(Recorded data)
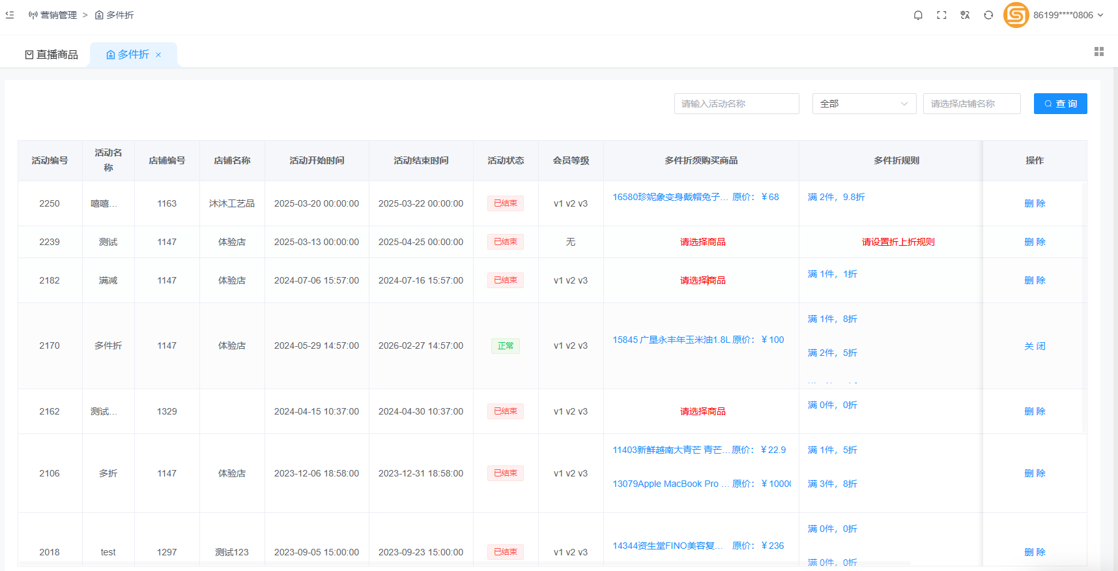Open the notification bell

pos(918,15)
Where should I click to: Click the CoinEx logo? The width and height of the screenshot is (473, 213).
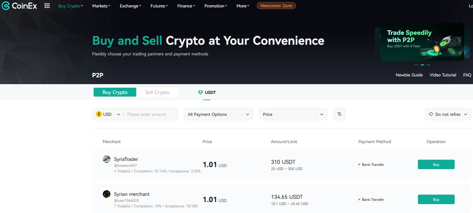(20, 6)
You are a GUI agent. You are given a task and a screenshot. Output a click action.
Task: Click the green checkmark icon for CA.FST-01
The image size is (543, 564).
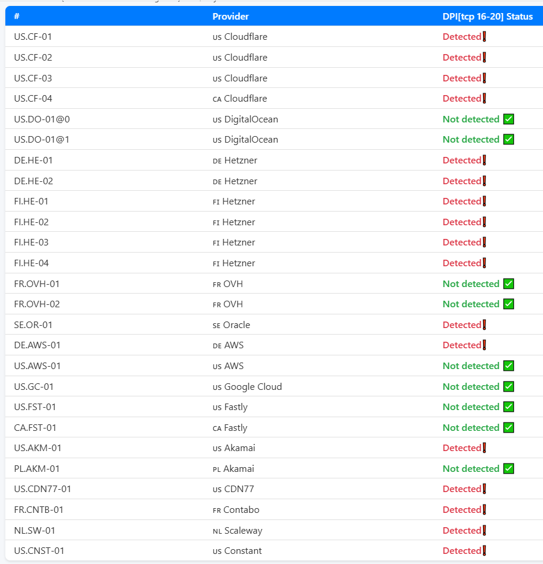pyautogui.click(x=508, y=427)
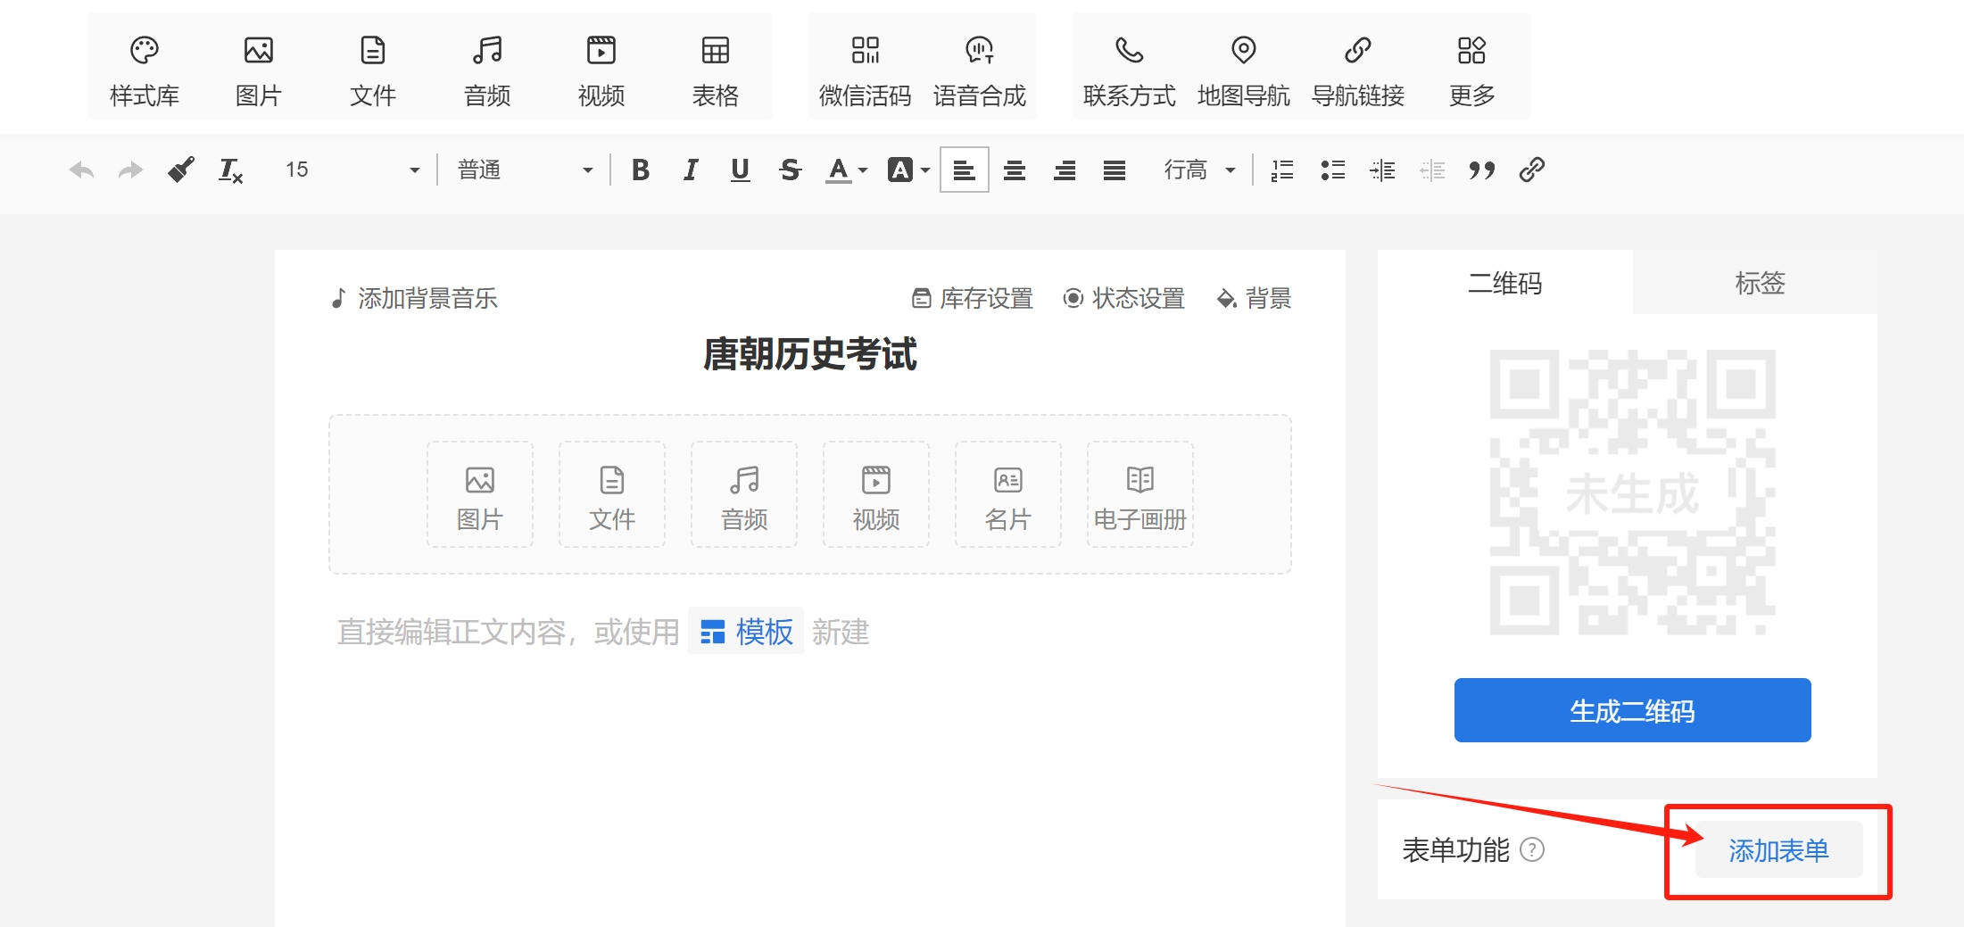
Task: Click the format painter brush icon
Action: [x=181, y=170]
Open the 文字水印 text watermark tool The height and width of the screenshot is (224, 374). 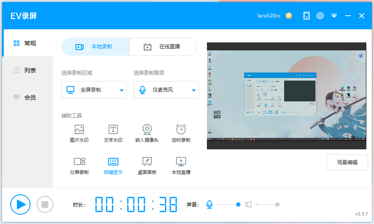click(x=113, y=133)
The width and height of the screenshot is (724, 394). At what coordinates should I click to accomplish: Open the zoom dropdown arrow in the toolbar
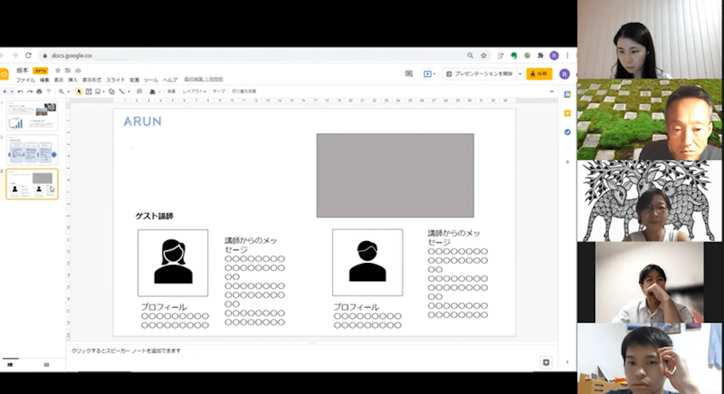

EXERCISE DESCRIPTION: Your answer should consist solely of the lines above from the line with "You are a GUI" to the line with "Task: Click the green", both included, reproduced exactly.

RESULT FOR THIS EXERCISE:
You are a GUI agent. You are given a task and a screenshot. Output a click action.
Task: Click the green checkmark icon for CA.FST-01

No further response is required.